Le pétitionnaire n’ayant pu répondu à la demande de la commune dans le délai de trois mois, une décision de rejet tacite est née conformément aux dispositions l'article R. 423‑39 du code de l'urbanisme. Le pétitionnaire a demandé au tribunal administratif de Marseille d’annuler pour excès de pouvoir la décision tacite de rejet, née du silence gardé par le maire d'Aix‑en‑Provence sur sa demande de permis de construire. Le tribunal a rejeté le recours. Ce jugement a fait l’objet d’un pourvoi en cassation devant le Conseil d’État1. Le Conseil d’État a attribué l’affaire à la cour administrative d’appel de Marseille en rappelant que l’article R. 811‑1‑1 du code de justice administrative ne vise que des jugements statuant sur des recours dirigés contre des autorisations de construire, de démolir ou d'aménager et non les jugements statuant sur des recours formés contre des refus d'autorisation.
La cour devait trancher sur le fond la question de savoir si la commune dans le cadre de l’instruction de ce permis pouvait rejeter la demande de permis de construire en raison de l’incomplétude du dossier.
La cour devait préalablement examiner la légalité de la demande de pièces complémentaires dans le cadre l’instruction du dossier de permis, avant de se prononcer sur l’existence d’un permis tacite.
Sur la légalité de la demande de pièces complémentaires dans le cadre de l’instruction d’un permis de construire
Pour rappel, l’examen d’un dossier de demande de permis de construire est strictement encadré par les dispositions du code de l’urbanisme. Il en est ainsi des demandes de pièces complémentaires lors l’instruction d’un permis de construire. Ces demandes de pièces ont été plus strictement encadrées par loi Elan (L. 423‑1 code de l’urbanisme) et les décrets pris en application. En effet, le code de l'urbanisme prévoit désormais que le dossier joint aux demandes de permis et de déclarations ne peut comprendre qu'une liste limitative de pièces. L'article R. 423‑41 ajouté au code de l'urbanisme dispose que :
« Une demande de production de pièce manquante notifiée après la fin du délai d'un mois prévu à l'article R. 423-38 ou ne portant pas sur l'une des pièces énumérées par le présent code n'a pas pour effet de modifier les délais d'instruction définis aux articles R. 423‑23 à R. 423‑37‑1 et notifiés dans les conditions prévues par les articles R. 423‑42 à R. 423‑49. ».
Les articles R. 423‑38 et R. 423‑39 du code de l'urbanisme précisent à cet égard que, lorsque le dossier du pétitionnaire ne comprend pas toutes les pièces exigées en application du code de l'urbanisme, l'autorité compétente indique dans le délai d'un mois les pièces manquantes à adresser. Il s’agit d’un délai dit « non franc ». À défaut de la production des pièces manquantes passé un délai de trois mois, la demande fera l'objet d'une décision tacite de rejet en cas de demande de permis ou d'une décision tacite d'opposition en cas de déclaration préalable (art. R. 423‑32 CU).

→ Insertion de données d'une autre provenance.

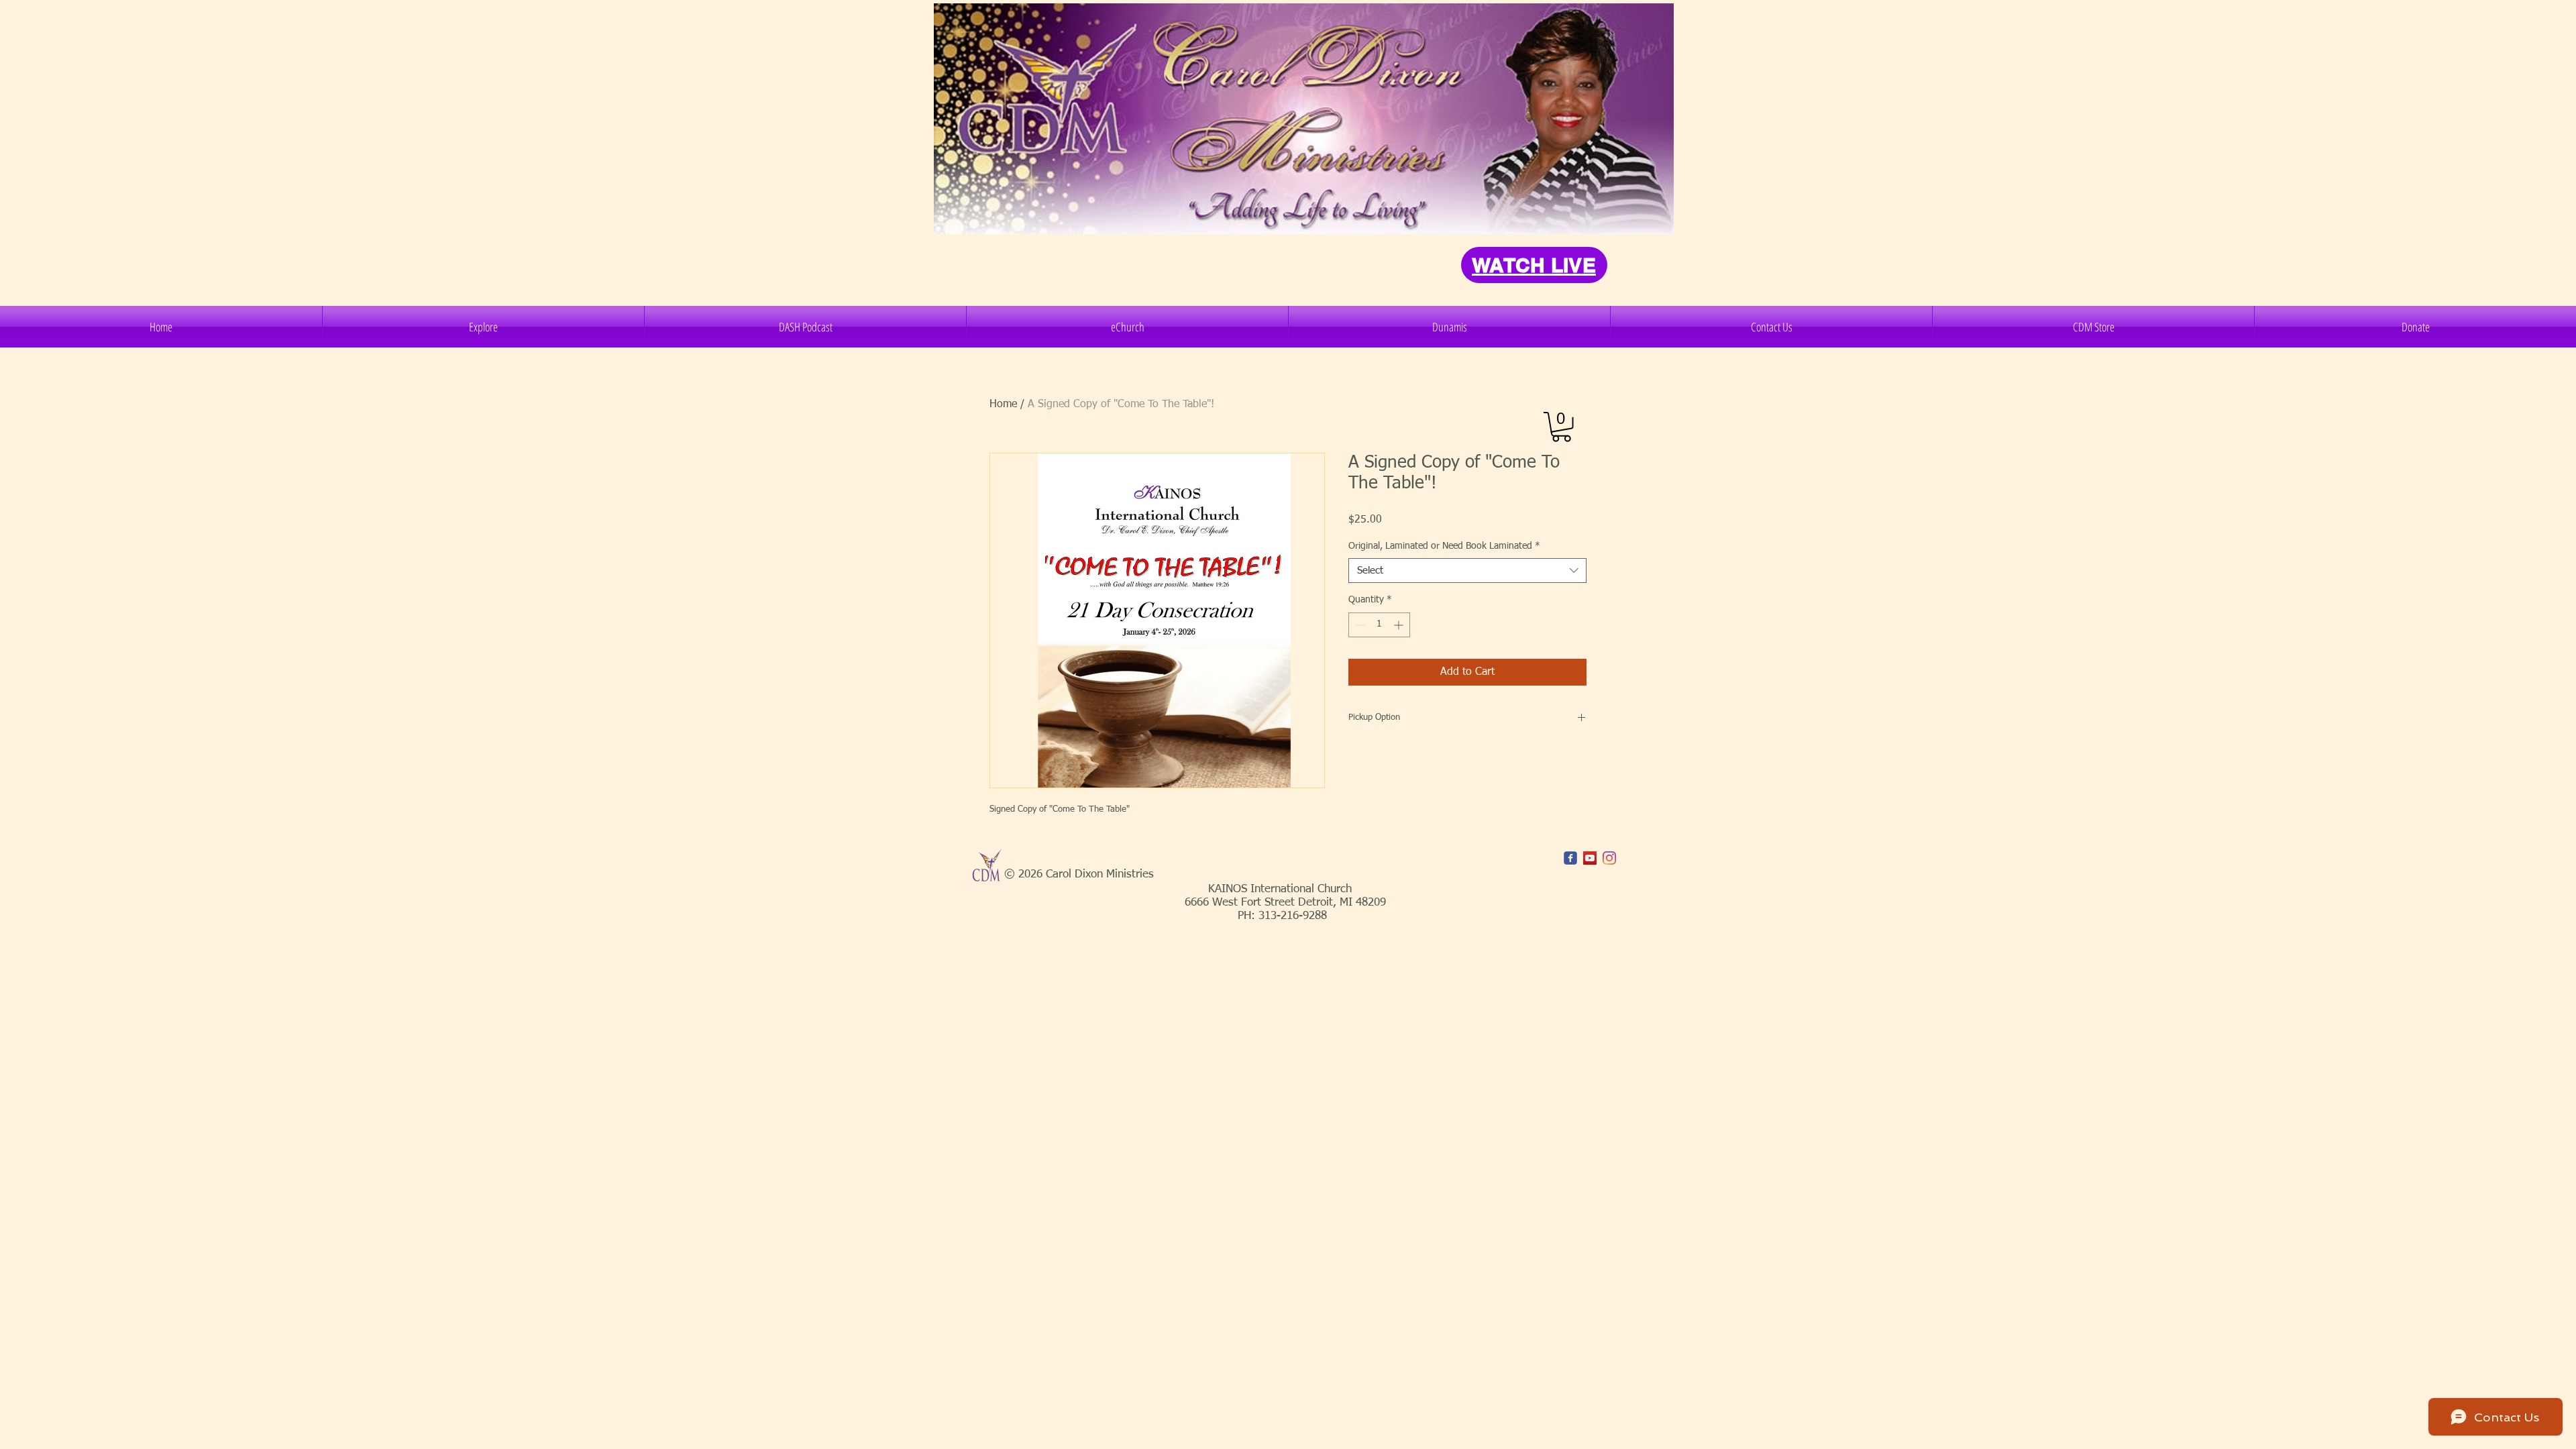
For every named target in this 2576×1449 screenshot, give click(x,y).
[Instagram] (1609, 858)
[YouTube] (1590, 858)
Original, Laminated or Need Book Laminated (1444, 546)
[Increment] (1399, 625)
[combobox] (1467, 571)
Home (1003, 404)
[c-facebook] (1570, 858)
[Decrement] (1358, 625)
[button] (483, 326)
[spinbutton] (1379, 625)
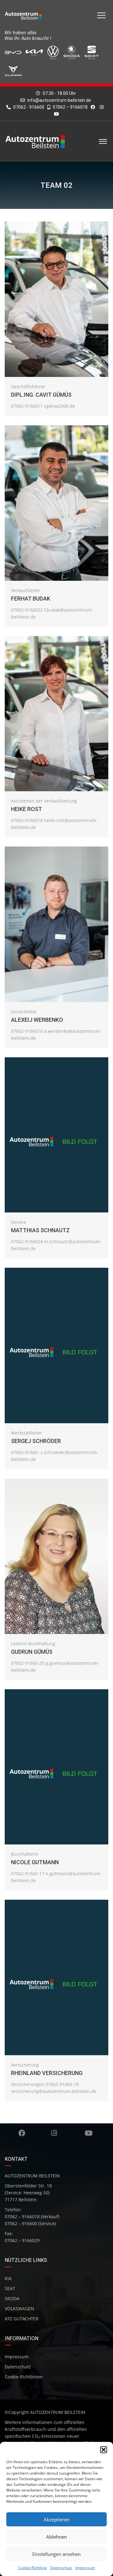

Si les compléments sont produits, le délai d'instruction commence à courir à compter de la réception de ces derniers, à la date de complétude du dossier. Ce délai varie selon l’autorisation d’urbanisme demandée.
Or, les services instructeurs doivent s’assurer que les pièces peuvent être sollicitées au regard des dispositions du code de l’urbanisme. En effet, la vérification imposée aux services de l’urbanisme ne peut se faire que sur la base du dossier de demande de permis de construire (art. R. 431‑4 du code de l’urbanisme). Le dossier de permis de construire ne doit contenir que les seuls éléments visés aux articles R. 431‑5 à R. 431‑12 du code de l’urbanisme. La demande doit porter soit sur une pièce absente du dossier alors qu’elle est exigible en application du a) de l’article R. 431‑4 du code de l’urbanisme, soit sur une pièce complémentaire visées aux articles R. 431‑13 à R. 431‑33‑1 de ce code, soit sur les informations prévues aux articles R. 431‑34 et R. 431‑34‑1 du code.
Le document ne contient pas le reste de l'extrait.